| Article ID | Journal | Published Year | Pages | File Type |
|---|---|---|---|---|
| 2144877 | Matrix Biology | 2012 | 6 Pages |
As part of a continuing investigation of netrins, an emerging class of extracellular matrix proteins that are involved in axon guidance activity, we have used dynamic light scattering (DLS) and small angle X-ray scattering to investigate the solution conformation of a truncated version of netrin-4 (Δnetrin-4) that lacks the C-terminal portion. The protein is characterized by a hydrodynamic (Stokes) radius (rH) of 4.60 (±0.20) nm, a radius of gyration (rG) of 4.42 (±0.20) nm and a maximum particle dimension (Dmax) of 16 nm.

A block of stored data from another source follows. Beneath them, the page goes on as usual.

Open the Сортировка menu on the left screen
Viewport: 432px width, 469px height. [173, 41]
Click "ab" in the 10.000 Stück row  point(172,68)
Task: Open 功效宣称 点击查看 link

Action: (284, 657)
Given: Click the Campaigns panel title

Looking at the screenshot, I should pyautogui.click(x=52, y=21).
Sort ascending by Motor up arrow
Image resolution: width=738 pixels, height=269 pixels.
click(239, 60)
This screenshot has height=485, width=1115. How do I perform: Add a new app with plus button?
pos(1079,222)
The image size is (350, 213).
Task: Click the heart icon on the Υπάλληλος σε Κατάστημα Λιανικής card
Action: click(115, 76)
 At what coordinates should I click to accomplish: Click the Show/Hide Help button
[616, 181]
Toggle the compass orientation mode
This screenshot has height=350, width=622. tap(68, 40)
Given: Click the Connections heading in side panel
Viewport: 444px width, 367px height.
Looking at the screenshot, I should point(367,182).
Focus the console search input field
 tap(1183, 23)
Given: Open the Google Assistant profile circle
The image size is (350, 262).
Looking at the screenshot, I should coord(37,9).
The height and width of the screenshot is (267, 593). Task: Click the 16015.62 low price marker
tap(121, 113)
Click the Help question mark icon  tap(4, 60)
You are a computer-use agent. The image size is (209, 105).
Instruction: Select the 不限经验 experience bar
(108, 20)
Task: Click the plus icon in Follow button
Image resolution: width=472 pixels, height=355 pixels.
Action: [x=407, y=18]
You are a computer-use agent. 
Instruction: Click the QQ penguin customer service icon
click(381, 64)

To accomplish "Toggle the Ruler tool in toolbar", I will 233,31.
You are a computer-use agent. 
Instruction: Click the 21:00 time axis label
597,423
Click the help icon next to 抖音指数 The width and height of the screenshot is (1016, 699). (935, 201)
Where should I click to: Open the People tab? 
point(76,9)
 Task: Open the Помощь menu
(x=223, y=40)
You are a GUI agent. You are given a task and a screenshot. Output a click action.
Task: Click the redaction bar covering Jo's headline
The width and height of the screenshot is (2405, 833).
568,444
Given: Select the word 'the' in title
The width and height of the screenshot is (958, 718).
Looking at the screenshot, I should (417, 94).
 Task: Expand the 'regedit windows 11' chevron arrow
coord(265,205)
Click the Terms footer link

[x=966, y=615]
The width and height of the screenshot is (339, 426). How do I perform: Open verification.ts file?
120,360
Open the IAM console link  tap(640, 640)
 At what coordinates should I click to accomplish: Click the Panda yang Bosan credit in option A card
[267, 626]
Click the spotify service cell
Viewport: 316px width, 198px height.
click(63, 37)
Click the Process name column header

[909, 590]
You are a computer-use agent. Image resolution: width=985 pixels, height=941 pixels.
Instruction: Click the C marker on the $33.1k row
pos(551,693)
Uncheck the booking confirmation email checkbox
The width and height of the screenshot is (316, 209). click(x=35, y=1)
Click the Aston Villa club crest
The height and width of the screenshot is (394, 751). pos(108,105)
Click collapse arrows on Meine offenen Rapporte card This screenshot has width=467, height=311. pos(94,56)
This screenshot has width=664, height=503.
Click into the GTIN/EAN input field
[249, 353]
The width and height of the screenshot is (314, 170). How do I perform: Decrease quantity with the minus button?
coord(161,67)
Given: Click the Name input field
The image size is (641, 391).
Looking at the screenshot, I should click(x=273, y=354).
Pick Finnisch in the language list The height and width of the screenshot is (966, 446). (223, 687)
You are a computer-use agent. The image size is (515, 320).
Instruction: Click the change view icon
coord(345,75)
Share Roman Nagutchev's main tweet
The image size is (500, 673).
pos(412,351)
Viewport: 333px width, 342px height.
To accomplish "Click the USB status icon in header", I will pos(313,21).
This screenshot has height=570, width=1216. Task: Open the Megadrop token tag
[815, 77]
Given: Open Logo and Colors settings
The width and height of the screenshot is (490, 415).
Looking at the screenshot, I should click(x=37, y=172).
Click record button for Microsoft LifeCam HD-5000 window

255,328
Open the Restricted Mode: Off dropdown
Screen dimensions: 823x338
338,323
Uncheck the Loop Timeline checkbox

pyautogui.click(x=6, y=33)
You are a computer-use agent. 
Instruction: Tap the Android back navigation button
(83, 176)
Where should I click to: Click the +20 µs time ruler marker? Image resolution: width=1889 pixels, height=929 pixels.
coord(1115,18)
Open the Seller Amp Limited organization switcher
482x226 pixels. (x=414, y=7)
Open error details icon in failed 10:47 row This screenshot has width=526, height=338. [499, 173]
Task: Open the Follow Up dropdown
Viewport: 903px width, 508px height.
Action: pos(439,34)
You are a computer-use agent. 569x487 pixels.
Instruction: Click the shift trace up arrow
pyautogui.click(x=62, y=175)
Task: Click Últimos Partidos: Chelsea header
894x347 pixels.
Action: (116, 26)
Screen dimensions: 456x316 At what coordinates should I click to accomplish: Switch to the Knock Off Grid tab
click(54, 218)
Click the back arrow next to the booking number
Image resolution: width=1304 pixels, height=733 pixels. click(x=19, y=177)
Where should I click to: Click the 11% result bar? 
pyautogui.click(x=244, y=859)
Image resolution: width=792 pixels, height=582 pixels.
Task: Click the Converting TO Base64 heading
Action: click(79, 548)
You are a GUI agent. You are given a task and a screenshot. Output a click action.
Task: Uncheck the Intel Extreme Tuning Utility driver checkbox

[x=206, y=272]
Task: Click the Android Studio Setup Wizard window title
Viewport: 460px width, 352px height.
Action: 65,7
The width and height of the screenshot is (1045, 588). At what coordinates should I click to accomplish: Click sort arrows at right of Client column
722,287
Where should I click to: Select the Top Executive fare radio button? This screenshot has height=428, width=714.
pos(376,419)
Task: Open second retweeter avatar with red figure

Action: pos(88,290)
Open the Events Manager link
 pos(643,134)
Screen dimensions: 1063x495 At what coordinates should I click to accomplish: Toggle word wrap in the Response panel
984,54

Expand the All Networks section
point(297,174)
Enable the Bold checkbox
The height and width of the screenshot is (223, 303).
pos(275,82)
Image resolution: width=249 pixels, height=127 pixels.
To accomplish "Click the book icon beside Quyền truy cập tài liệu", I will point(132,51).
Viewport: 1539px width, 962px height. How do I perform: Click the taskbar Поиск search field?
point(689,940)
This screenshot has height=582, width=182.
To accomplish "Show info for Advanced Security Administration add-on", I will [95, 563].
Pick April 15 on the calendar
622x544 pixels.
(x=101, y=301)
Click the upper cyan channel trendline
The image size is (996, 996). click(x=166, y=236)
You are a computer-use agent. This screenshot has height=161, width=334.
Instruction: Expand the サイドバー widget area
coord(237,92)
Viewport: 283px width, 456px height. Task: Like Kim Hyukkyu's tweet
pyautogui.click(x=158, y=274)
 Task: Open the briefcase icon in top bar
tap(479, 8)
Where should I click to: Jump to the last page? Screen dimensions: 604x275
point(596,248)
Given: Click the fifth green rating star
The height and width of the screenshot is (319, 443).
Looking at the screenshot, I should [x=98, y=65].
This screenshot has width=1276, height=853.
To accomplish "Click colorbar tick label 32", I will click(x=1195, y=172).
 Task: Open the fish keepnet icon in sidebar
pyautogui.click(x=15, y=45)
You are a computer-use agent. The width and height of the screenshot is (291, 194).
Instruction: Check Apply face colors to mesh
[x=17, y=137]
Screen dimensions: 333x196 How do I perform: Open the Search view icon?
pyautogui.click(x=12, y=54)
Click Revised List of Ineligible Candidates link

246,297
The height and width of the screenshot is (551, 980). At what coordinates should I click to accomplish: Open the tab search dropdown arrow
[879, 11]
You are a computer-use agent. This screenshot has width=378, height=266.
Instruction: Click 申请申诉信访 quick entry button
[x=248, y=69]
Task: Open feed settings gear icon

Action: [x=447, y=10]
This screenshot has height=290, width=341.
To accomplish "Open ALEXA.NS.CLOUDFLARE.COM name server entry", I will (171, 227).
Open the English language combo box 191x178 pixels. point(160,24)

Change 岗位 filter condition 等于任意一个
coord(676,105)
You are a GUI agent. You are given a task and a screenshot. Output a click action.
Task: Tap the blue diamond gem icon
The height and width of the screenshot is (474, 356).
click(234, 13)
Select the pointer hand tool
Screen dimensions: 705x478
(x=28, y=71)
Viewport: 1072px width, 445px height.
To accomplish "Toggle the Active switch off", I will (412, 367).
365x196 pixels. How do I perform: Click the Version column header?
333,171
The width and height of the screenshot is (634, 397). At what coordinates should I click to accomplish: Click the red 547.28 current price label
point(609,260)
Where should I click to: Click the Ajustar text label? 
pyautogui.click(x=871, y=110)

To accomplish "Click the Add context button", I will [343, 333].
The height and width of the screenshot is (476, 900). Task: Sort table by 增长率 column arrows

More detailed ab initio modeling of the SAXS data indicates an extended rod like conformation for Δnetrin-4 in solution—a concept supported by the excellent agreement observed between experimental parameter estimates and those calculated for the ab initio models for Δnetrin-4 by the HYDROPRO program.
► We study the solution conformation of Δnetrin-4. ► We combine dynamic light scattering (DLS) and small angle X-ray scattering (SAXS). ► Δnetrin-4 adopts an extended rod-like structure.